> _REQUIREMENT_: Find the "Given: Expand the Related Pages tree node" line in the records below and repeat it and every later line exactly, up to the last; do not include pictures.

===== DATASET RECORDS =====

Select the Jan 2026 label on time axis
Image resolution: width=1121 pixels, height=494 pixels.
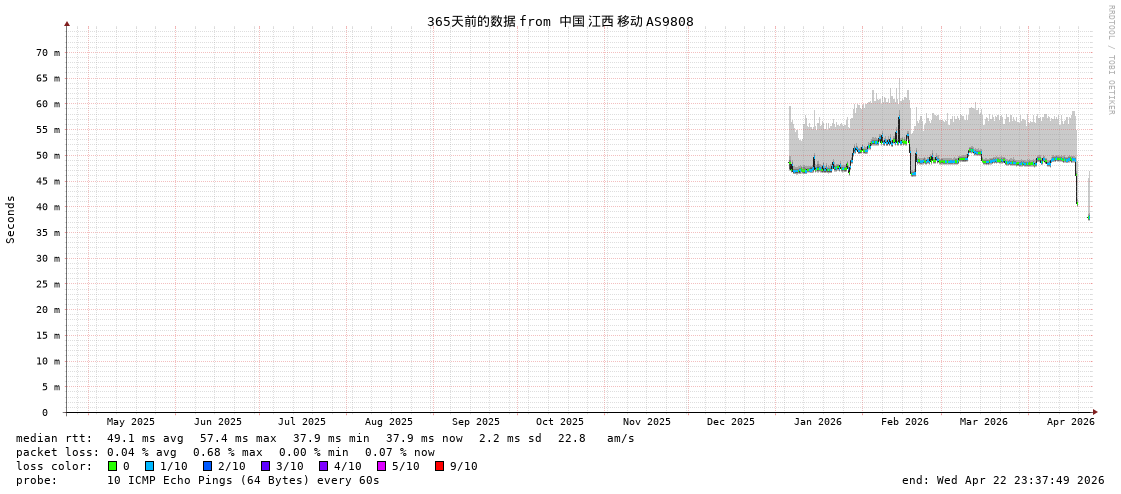coord(817,422)
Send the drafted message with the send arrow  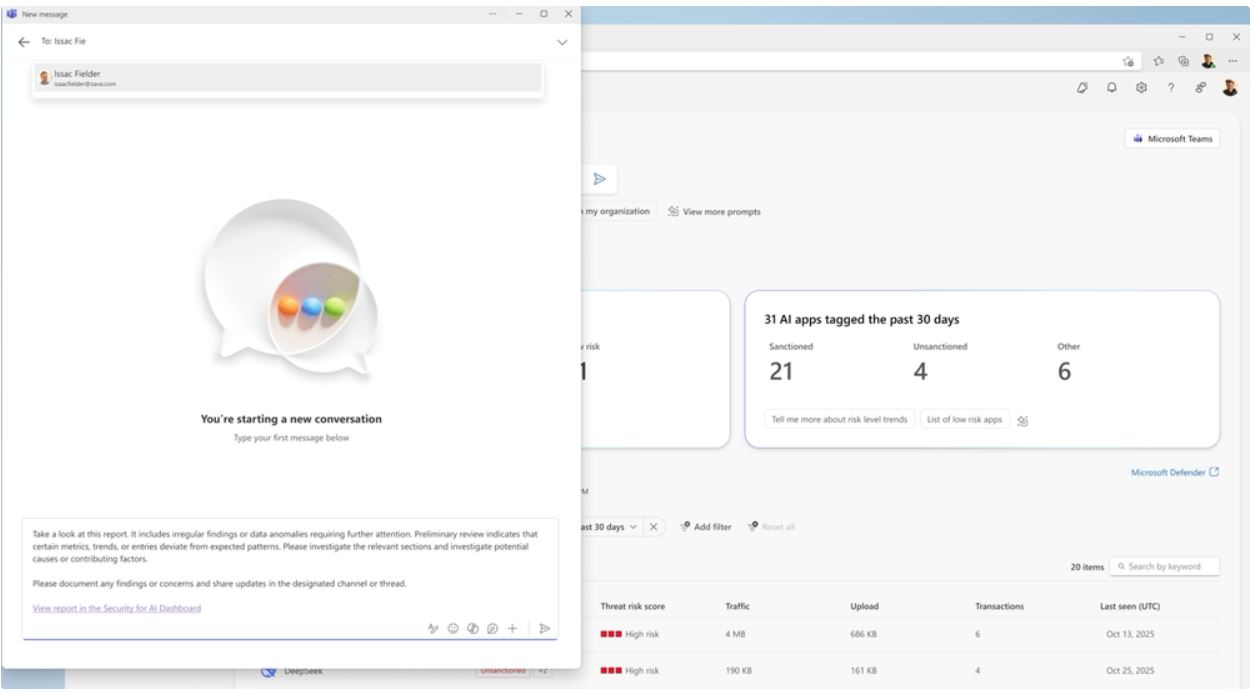click(x=545, y=628)
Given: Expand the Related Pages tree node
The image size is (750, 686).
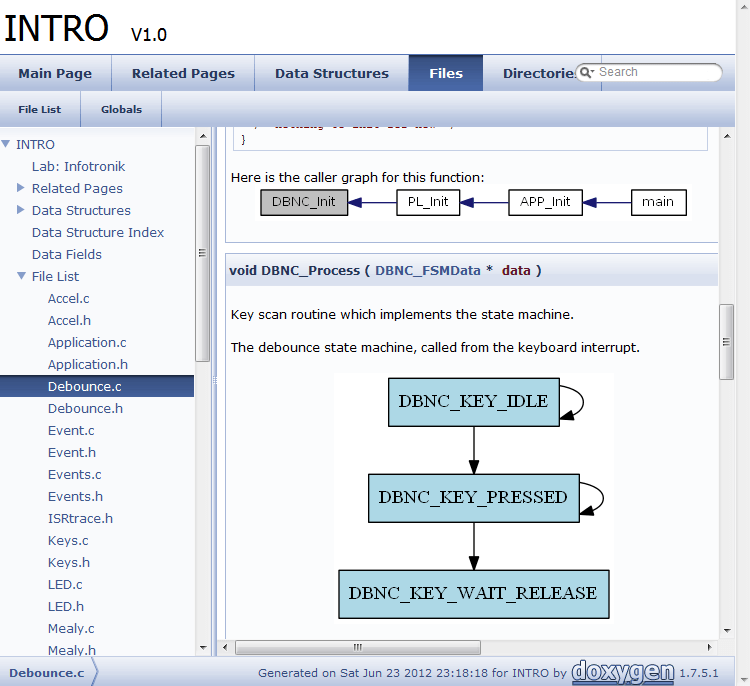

=====

> _TASK ANSWER_:
Given: Expand the Related Pages tree node
The image size is (750, 686).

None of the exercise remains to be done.